Die Unfallforschung der Versicherer (UDV) hatte im vergangenen Jahr eigene Statistiken ausgewertet und war dabei auf ein größeres Sicherheitsproblem gestoßen, als die offiziellen Zahlen vermuten ließen. Daraufhin arbeiteten sich die UDV-Forscher durch die Unfallbeschreibungen der Jahre 2012 bis 2016 in Sachsen-Anhalt und in einigen innerstädtischen Gebieten. Das Ergebnis: Die Zahl der Unfälle zwischen parkenden Autos und Radfahrern oder Fußgängern müsse von offiziell fünf Prozent auf 18 Prozent korrigiert werden.
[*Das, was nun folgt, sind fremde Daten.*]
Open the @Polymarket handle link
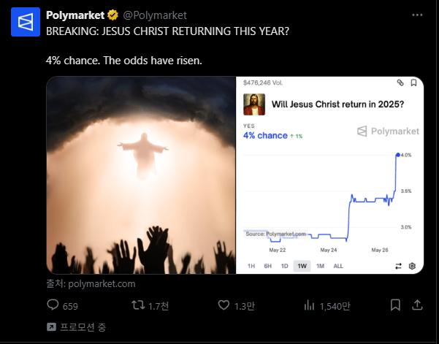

Der UDV sieht seine Zahlen als repräsentativ für die gesamte Republik an.

Der UDV weist darauf hin, dass nicht nur die direkte Berührung mit einem parkenden Auto ursächlich für ein Unglück sein kann, sondern auch die Einschränkung der Sicht. Sämtliche Parkplätze am Straßenrand müssten daher „kritisch überprüft“ werden, wie UDV-Leiter Siegfried Brockmann fordert. Die Sichtachsen sollten freigehalten werden, notfalls durch das Abschleppen falsch parkender Autos. Fußgänger brauchen mehr und sicherere Überwege, meint Brockmann, und die Fahrradstreifen sollten mit einem Sicherheitsstreifen von „mindestens 75 Zentimeter“ Abstand zu den Autos am Straßenrand ausgestattet werden.

Ein relativ neues Problem ist zudem die stetig steigende Zahl an Lieferfahrzeugen, die auf Fahrradwegen oder -streifen abgestellt werden. Radfahrer müssen dann riskant auf die Fahrbahn ausweichen.

Die Autofahrer können die Zahl der Dooring-Unfälle durch mehr Aufmerksamkeit reduzieren. In den Niederlanden lernt jeder Fahranfänger, die Tür mit der Hand der abgewandten Seite zu öffnen, also der Fahrer mit der Rechten, der Beifahrer mit der Linken. Bei diesem „holländischen Griff“ muss man sich unweigerlich umdrehen und nach hinten schauen, ein herannahender Radler oder Fußgänger wird auf diese Weise leichter bemerkt.

Die Autobauer könnten verstärkt Assistenzsysteme in ihre Modelle einbauen, die vor herankommenden Radfahrern warnen oder gar das Öffnen der Tür für eine kurze Zeit unterbinden. Tests des ADAC im vergangenen Jahr zeigten, dass erste Systeme von Premiumherstellern bereits zuverlässig funktionieren. Nur wenn das Auto eng geparkt ist, erfolgt die Warnung zu spät. Denn ein 20 km/h schneller Radfahrer muss nach Angaben des DVR „elf Meter vor einer sich öffnenden Fahrzeugtür dies bemerken, um noch bis zum Stillstand abbremsen zu können“. Mehr Rücksichtnahme ist in jedem Fall eine gute Idee, um die schwächsten Teilnehmer im Straßenverkehr besser zu schützen.